Can menopause be temporary?

What you need to know:

  • At the time of puberty, the inactive ovary throttles into activity following stimulation from brain-derived hormones resulting in menstrual flow and regular ovulation.
  • The ovary is an organ that produces a multitude of hormones that control reproduction and play a role in other functions such as wellness, and heart and bone health.
  • Hormone and oocyte production from the ovary is not infinite and these processes are closely controlled by an individual’s genes and environmental influences.

Human female reproduction is a well-orchestrated process starting at puberty through adulthood and concludes with menopause. It is a process that is mirrored in body changes.

At the time of puberty, the inactive ovary throttles into activity following stimulation from brain-derived hormones resulting in menstrual flow and regular ovulation. Data shows changes in timing with earlier onset in recent times.

The ovary is an organ that produces a multitude of hormones that control reproduction and play a role in other functions such as wellness, and heart and bone health.

The peak age for a woman

Hormone and oocyte production from the ovary is not infinite and these processes are closely controlled by an individual’s genes and environmental influences.
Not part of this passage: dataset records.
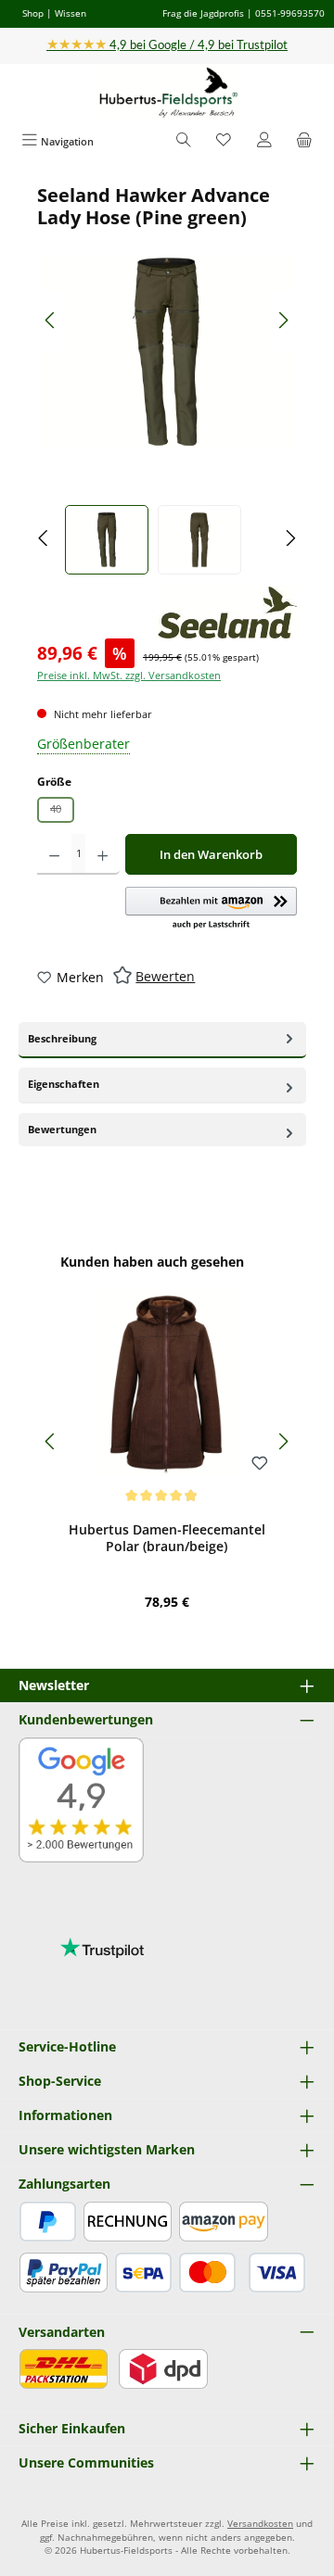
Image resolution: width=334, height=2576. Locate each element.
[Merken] (260, 1464)
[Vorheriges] (51, 320)
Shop (33, 12)
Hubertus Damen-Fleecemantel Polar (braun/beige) (167, 1538)
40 (62, 812)
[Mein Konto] (264, 141)
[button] (211, 909)
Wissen (70, 12)
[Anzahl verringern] (54, 854)
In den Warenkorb (211, 854)
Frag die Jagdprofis (203, 12)
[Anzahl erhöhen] (102, 854)
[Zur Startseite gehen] (167, 93)
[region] (167, 379)
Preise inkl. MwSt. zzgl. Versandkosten (129, 675)
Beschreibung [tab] (62, 1038)
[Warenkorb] (304, 141)
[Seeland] (227, 612)
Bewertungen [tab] (62, 1129)
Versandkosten (260, 2524)
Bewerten (165, 976)
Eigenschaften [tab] (63, 1084)
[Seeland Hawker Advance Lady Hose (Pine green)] (167, 352)
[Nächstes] (283, 320)
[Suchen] (183, 141)
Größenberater (83, 743)
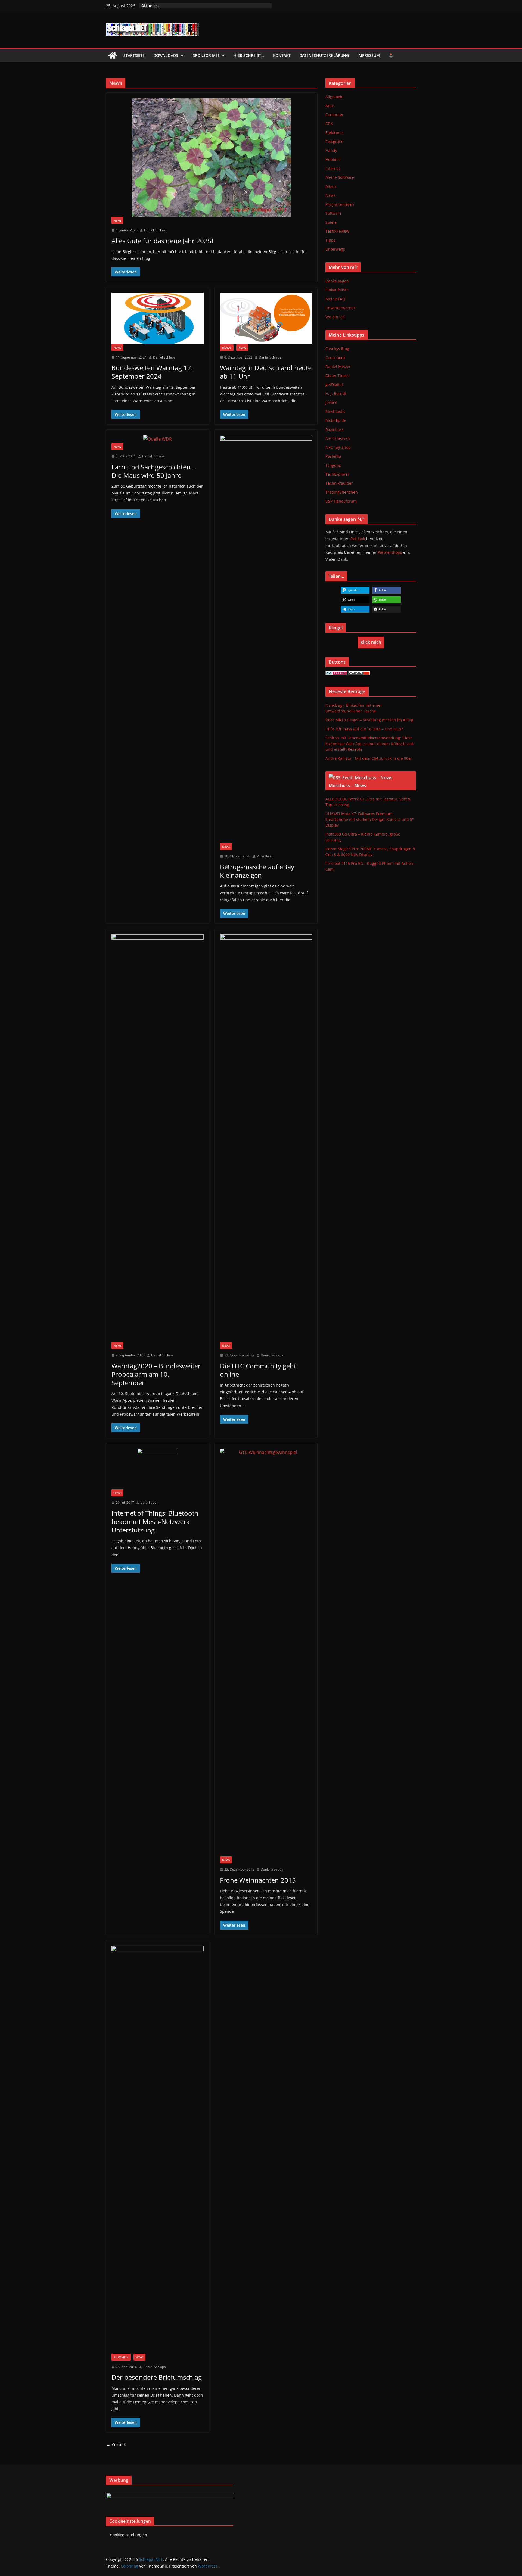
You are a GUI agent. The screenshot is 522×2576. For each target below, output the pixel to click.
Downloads (165, 55)
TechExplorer (337, 474)
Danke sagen (337, 281)
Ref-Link (357, 538)
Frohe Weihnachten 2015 (258, 1880)
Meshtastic (335, 411)
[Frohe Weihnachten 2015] (266, 1652)
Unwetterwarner (340, 307)
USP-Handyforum (341, 501)
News (117, 220)
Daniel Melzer (338, 366)
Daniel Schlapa (155, 230)
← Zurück (116, 2444)
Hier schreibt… (249, 55)
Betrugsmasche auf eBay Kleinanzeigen (257, 871)
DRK (329, 123)
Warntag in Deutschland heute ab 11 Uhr (266, 372)
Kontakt (282, 55)
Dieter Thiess (337, 375)
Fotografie (334, 141)
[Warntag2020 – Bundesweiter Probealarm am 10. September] (157, 1138)
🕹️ (391, 55)
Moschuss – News (347, 786)
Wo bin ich (335, 316)
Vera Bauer (265, 856)
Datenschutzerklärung (324, 55)
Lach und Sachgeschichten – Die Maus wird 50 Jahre (153, 471)
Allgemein (121, 2357)
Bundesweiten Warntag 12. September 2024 (152, 372)
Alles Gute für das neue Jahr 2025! (162, 240)
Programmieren (339, 204)
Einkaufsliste (337, 289)
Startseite (134, 55)
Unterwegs (335, 249)
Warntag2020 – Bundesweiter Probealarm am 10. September (156, 1374)
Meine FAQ (335, 298)
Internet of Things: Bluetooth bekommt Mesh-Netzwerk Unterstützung (154, 1521)
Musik (330, 186)
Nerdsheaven (337, 438)
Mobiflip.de (335, 420)
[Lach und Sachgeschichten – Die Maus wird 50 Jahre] (157, 439)
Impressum (369, 55)
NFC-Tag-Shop (338, 447)
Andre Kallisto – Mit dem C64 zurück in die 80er (368, 758)
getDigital (334, 384)
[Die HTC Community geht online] (266, 1138)
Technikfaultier (339, 483)
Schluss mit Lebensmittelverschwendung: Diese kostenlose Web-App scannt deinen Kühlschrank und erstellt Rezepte (369, 743)
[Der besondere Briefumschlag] (157, 2150)
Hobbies (332, 159)
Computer (334, 114)
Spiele (331, 222)
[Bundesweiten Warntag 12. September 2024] (157, 318)
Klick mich (371, 642)
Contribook (335, 357)
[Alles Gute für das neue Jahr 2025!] (211, 157)
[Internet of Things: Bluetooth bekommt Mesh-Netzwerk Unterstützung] (157, 1469)
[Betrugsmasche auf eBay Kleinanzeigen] (266, 639)
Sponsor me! (206, 55)
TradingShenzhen (341, 492)
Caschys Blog (337, 348)
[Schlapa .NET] (112, 55)
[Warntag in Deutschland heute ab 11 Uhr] (266, 318)
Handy (226, 348)
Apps (330, 105)
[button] (181, 55)
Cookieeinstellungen (128, 2534)
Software (333, 213)
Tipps (330, 240)
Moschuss (334, 429)
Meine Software (339, 177)
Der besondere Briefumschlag (156, 2377)
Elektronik (334, 132)
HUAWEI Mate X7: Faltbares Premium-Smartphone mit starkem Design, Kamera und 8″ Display (369, 819)
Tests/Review (337, 231)
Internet (332, 168)
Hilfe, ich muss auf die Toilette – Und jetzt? (364, 728)
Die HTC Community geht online (258, 1370)
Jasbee (331, 402)
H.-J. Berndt (335, 393)
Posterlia (333, 456)
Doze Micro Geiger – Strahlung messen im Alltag (369, 719)
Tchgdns (333, 465)
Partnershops (390, 552)
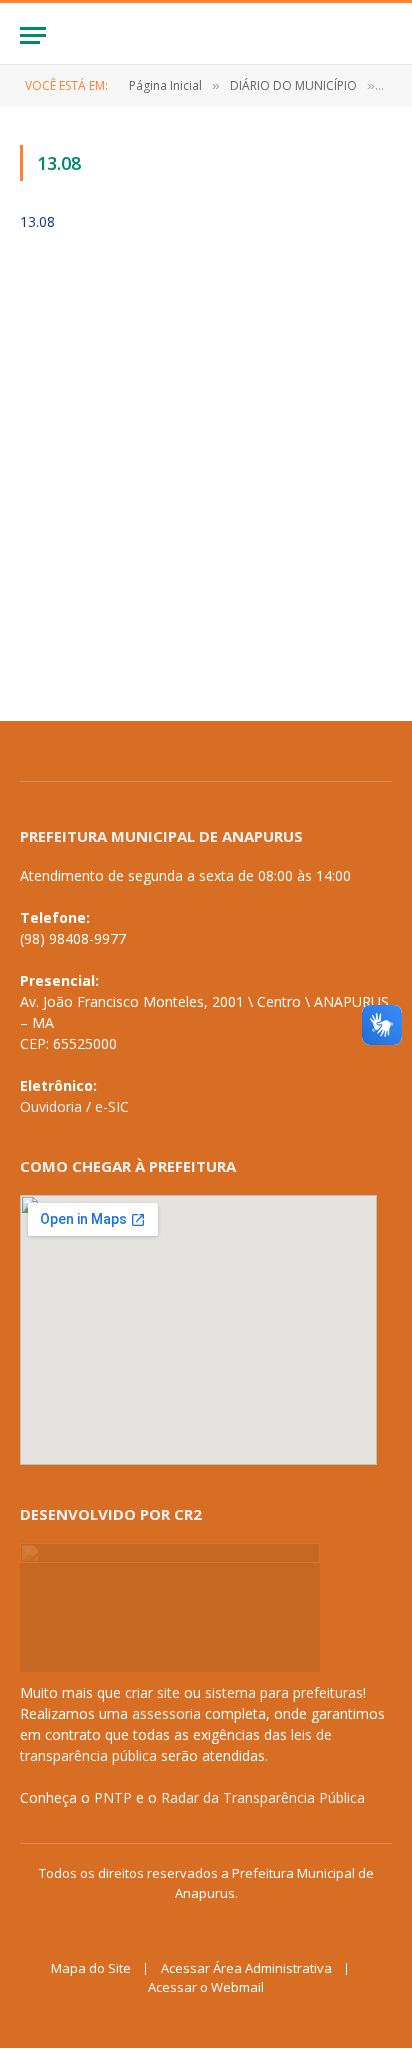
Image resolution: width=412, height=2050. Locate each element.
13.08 (37, 221)
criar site (152, 1692)
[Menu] (33, 35)
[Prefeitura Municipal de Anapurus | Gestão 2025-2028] (206, 35)
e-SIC (112, 1106)
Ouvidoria (51, 1106)
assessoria (166, 1713)
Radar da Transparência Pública (263, 1797)
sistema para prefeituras (284, 1692)
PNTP (113, 1797)
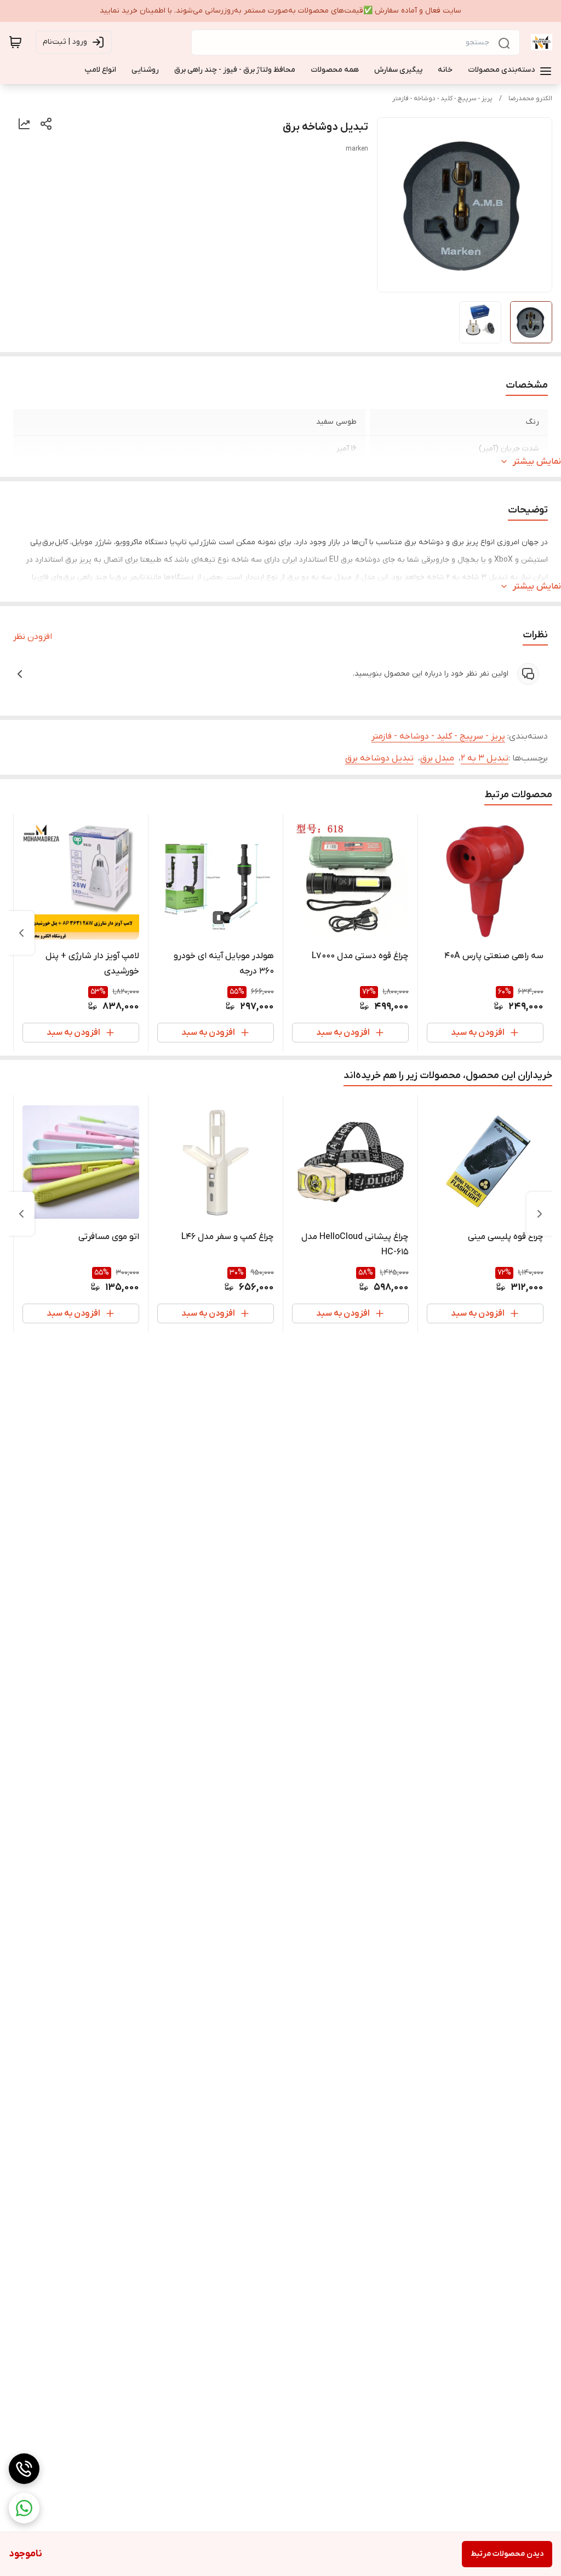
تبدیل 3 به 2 (484, 758)
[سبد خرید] (15, 42)
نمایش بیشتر (537, 461)
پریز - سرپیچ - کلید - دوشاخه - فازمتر (442, 98)
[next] (21, 933)
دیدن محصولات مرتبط (507, 2554)
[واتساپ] (24, 2508)
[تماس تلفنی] (24, 2468)
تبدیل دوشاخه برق (379, 758)
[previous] (539, 1214)
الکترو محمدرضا (530, 98)
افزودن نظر (32, 636)
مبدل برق (437, 758)
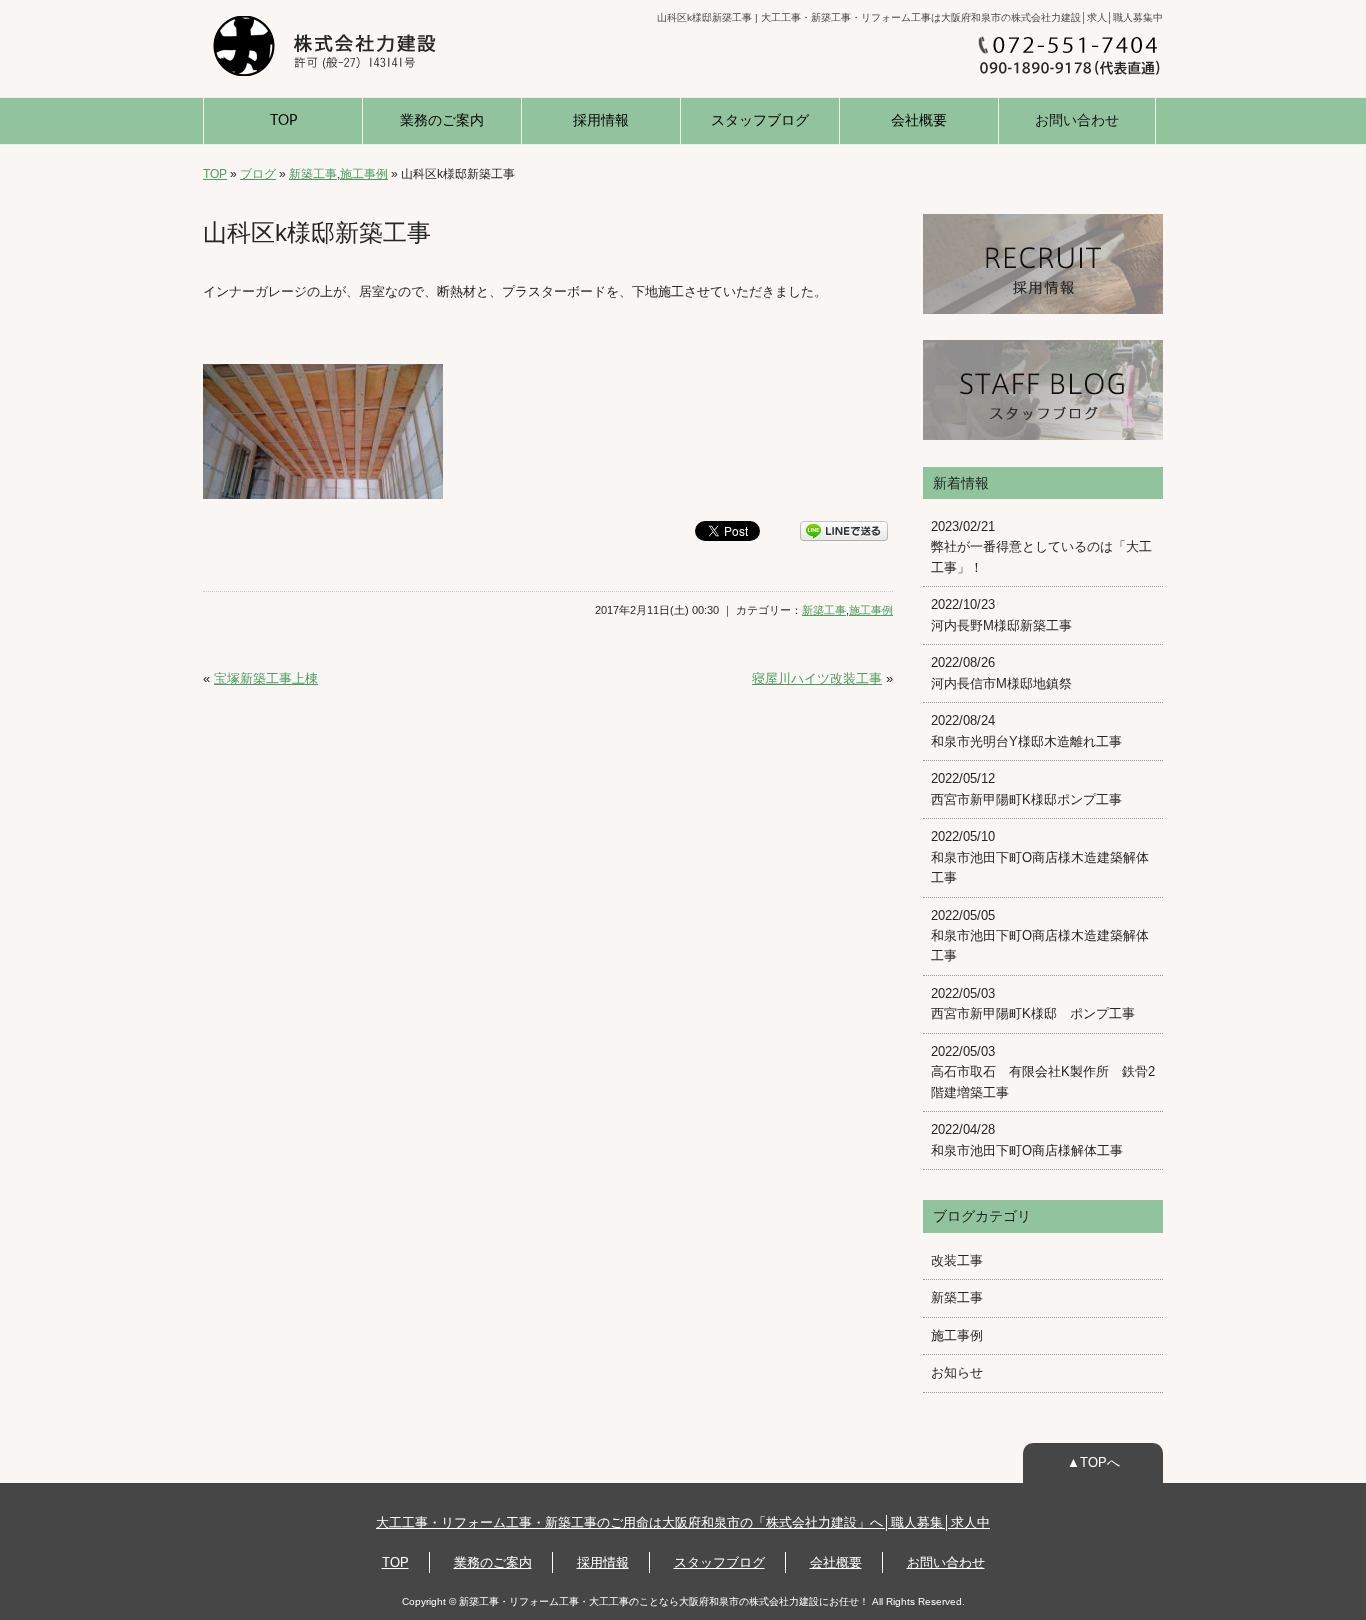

The ages of 20 and 35 years correspond to the highest reproductive potential.

However, these biological processes may be modified to suit individual preferences using modern lifestyles, but the biological clock is always ticking in the background.

It is not always the case that this is easily noticeable, especially with the use of modern contraceptive.

Technological advancement makes it easy for cycle tracking applications to inform us of certain events, for instance, when to expect a period flow or optimal time for fertility.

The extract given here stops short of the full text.